Saturday, November 22, 2014

Wuthering Heights and Professor Mark Schorer

Introductions can be short or long, weak or strong, perfunctory or in-depth.

Professor Mark Schorer's introduction to the Rinehardt edition of Wuthering Heights, first printed in 1950 and reprinted in 1960, posits that Emily Bronte was trying to figure out if it was possible for the strength of an unmoral passion to possess its own morality. When I read his introduction for the first time, in 1973, I was sure I understood what he meant. He meant, I believed, a passion that injured, even killed others associated with those who felt it and acted on it/expressed it.

41 years later, I am not so sure.

Now that I am older, I am not so sure that passions themselves carry any kind of morality, or lack. They are very strong feelings. The morality, which concerns social conduct, inheres in ways in which the holders deal with these feelings. Morality is intimately associated with different kinds of laws tacit and written. If I feel passion for a piano and write a poem about this passion, I am expressing my passion without breaking any of our written laws. (That is, if the poem does not recommend or emphasize the idea of hurting or killing someone in order to use or admire the piano,) If instead of writing a non-violent poem, I kill someone who is playing the piano, I have broken the laws of my state and country. However...the passion itself is not immoral or moral. My expression of it is because our morality is bound up with our written laws. Other people have passions for pianos and do not kill those who are playing them.

Similarly (although it may seem a bit bizarre to compare the passions felt by Catherine and Healthcliff to my supposed passion for a piano), I do not see Catherine's and Heathcliff's passion for each other as unmoral. Perhaps the laws of our respective lands -even in the 1940's- rendered passion they experienced as unmoral because it and they did not seem to take into account that they were both married  to other people, but felt much much more strongly for each other, Not against our laws, but against the unwritten laws of kindness and civility, they acted cruelly to others who seemed to get in the way of their expression of this passion.
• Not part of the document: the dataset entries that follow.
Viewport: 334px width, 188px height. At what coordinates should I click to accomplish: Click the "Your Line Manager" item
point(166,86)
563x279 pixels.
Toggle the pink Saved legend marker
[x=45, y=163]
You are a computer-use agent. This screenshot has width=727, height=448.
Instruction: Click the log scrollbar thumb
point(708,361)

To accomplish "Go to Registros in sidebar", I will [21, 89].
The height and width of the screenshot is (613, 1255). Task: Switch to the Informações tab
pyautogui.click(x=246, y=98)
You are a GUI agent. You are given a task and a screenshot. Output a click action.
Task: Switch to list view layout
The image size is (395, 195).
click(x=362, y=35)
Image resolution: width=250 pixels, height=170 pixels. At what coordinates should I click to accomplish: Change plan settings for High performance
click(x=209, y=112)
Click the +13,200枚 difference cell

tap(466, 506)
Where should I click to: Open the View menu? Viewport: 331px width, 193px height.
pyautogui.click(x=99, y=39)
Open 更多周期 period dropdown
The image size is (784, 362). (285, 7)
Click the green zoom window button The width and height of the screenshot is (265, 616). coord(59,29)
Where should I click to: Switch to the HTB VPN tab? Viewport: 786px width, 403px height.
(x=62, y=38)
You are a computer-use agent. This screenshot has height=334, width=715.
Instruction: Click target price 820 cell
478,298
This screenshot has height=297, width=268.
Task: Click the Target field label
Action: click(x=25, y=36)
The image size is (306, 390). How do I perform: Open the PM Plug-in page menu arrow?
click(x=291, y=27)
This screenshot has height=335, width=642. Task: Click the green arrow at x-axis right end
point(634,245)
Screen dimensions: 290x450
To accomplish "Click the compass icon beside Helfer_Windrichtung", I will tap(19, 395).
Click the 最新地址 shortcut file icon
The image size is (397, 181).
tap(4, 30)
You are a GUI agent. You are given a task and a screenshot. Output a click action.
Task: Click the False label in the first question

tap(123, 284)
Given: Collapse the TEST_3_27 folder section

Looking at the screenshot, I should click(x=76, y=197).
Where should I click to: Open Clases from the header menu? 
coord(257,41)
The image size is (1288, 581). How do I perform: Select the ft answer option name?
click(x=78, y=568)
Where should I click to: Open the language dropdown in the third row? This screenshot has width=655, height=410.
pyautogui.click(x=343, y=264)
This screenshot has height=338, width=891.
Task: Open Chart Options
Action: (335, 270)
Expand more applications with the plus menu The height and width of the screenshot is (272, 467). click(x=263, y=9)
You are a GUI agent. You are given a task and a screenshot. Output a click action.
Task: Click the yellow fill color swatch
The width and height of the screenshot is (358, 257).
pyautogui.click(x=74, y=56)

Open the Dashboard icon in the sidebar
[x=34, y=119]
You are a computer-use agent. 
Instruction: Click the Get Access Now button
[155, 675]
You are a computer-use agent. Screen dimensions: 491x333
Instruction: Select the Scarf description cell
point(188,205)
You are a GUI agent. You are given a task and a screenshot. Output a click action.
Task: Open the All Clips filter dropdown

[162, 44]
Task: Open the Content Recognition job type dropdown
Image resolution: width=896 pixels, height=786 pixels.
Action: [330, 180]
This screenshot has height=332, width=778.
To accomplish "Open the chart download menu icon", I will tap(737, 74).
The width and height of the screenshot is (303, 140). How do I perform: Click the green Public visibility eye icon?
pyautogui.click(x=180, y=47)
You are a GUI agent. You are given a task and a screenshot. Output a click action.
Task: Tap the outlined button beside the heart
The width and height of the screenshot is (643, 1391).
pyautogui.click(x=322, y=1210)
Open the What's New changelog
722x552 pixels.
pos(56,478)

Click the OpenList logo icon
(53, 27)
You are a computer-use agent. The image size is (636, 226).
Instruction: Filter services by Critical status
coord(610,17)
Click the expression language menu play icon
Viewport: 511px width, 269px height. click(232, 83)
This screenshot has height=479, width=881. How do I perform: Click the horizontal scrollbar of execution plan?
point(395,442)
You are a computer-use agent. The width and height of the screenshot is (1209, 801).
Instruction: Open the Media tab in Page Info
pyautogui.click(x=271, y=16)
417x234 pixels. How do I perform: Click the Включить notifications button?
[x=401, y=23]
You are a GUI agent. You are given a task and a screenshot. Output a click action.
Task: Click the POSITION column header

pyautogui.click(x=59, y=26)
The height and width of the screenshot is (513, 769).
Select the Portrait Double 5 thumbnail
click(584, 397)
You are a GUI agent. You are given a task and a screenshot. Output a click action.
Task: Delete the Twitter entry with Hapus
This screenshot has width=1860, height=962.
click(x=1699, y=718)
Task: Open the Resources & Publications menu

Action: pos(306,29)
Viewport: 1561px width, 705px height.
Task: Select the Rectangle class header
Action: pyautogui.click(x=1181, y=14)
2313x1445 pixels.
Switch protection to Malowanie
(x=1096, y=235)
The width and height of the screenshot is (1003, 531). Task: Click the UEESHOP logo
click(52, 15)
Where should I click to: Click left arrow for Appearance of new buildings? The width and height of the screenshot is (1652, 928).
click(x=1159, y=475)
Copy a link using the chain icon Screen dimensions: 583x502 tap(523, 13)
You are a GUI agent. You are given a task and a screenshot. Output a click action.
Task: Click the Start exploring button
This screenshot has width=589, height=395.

Now if they had both run away at some point to an island or another country before either of them had married, I don't see that anything about even the expression of this passion could be considered unmoral. The unmoral nature of the passion in Emily Bronte's time would seem to concern itself with Catherine's marrying Linton so that she could use his money and position to advance Heathcliff's standing. This to me would seem to indicate that they were committing a kind of adultery, which is of course against the law in certain areas, even now. However, it is only unmoral if we believe that this law is just, which I don't.

In short, it seems to me that Professor Schorer has labeled their passion unmoral because it flouted certain written laws. I must conclude that he agreed with those laws in order to frame it thus.

And thus, although I admire Professor Schorer's effort to explain Emily Bronte's reason for writing Wuthering Heights, I now question its validity.